Step-by-step solution

Understanding the Variable y

The variable \(y = x_{2} - x_{1}\) represents the discrepancy between the diameter of the predrilled hole and the diameter of the wood peg. This would be of interest to the furniture manufacturer because if \(y\) is negative (i.e. the hole is smaller than the peg), the peg will not fit into the hole and the piece of furniture cannot be assembled.

Calculating the Mean of y

The mean value of random variable \(y\) (peg's diameter subtracted from hole's diameter), can be computed as the difference of the means of \(x_{1}\) and \(x_{2}\). Hence, the mean value of \(y\) is \(0.253 - 0.25 = 0.003\) in.

Computing the Standard Deviation of y

Given that \(x_{1}\) and \(x_{2}\) are stated to be independent, the variance of \(y\) would be the sum of the variances of \(x_{1}\) and \(x_{2}\). The standard deviation of \(y\) would thereby be the square root of this sum. Hence, standard deviation of \(y\) = \(\sqrt{(0.006^{2} + 0.002^{2})} = 0.00632\) in.

Assessing the Independence of Variables

While we have so far assumed \(x_{1}\) and \(x_{2}\) to be independent for computing purpose, in reality it depends on the way the manufacturing process is designed. If the size of the pegs and holes are determined separately without any mutual influence, they would indeed be independent. However, if one's size affects the other's (as in processes designed with such interdependencies), they may not be independent.
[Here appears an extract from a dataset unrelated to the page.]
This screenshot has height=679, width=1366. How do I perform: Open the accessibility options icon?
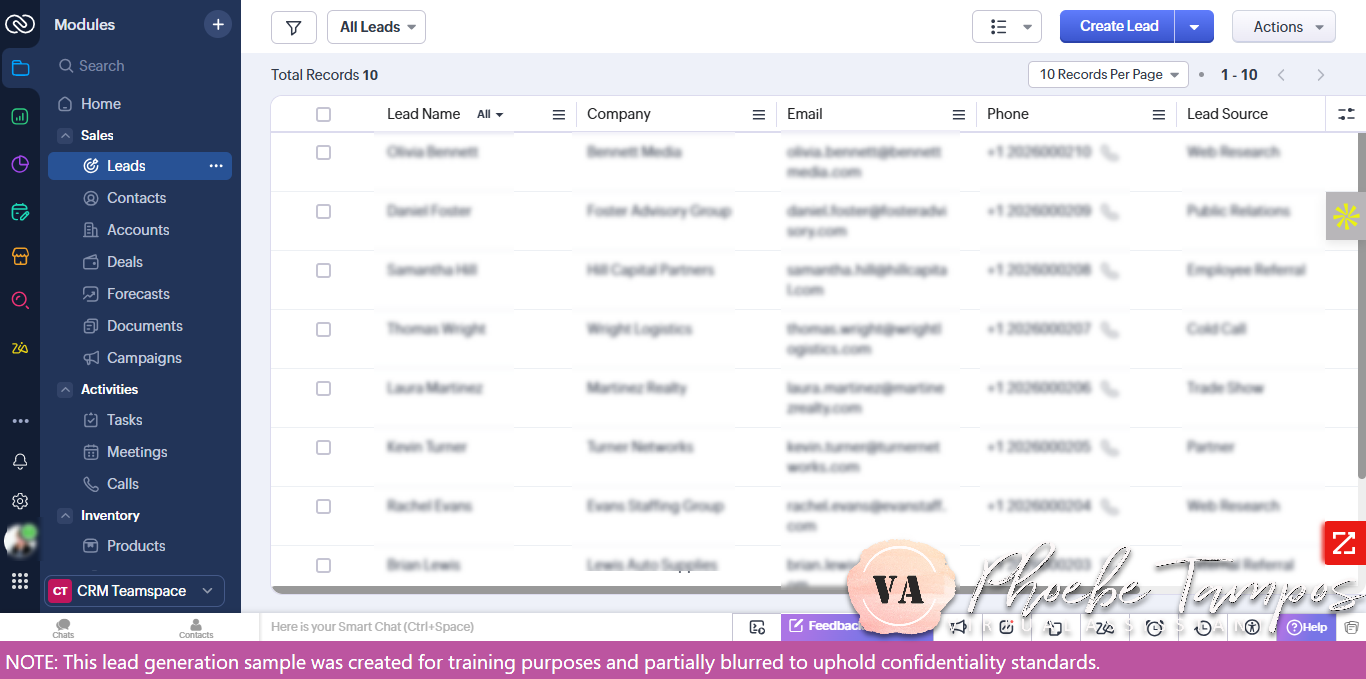[x=1251, y=627]
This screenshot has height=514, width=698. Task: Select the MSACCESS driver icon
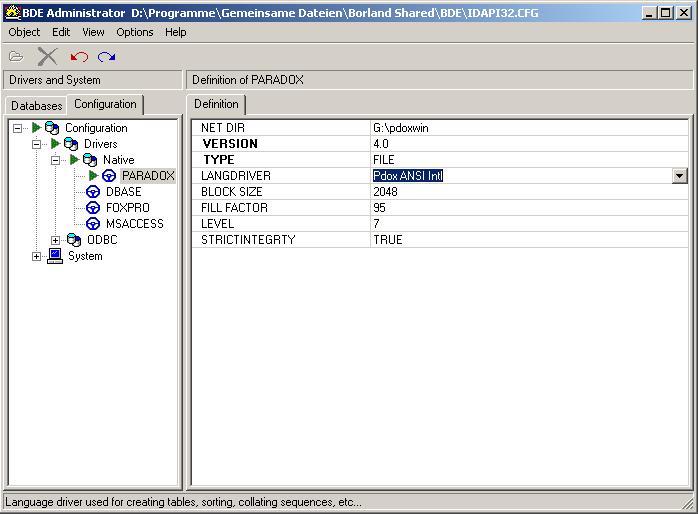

Estimating the Probability of a Peg not Fitting into the Hole

With known mean and standard deviation, if it can be assumed that \(y\) is normally distributed, it is relatively rare for it to have a value more than three standard deviations away from the mean. This means that it would be unlikely to find a peg that is too big for its hole since pegs that are larger than the hole to a significant degree (0.00632*3 = 0.01896 in. greater than the mean diameter difference) would be a rare occurrence in a normal distribution model.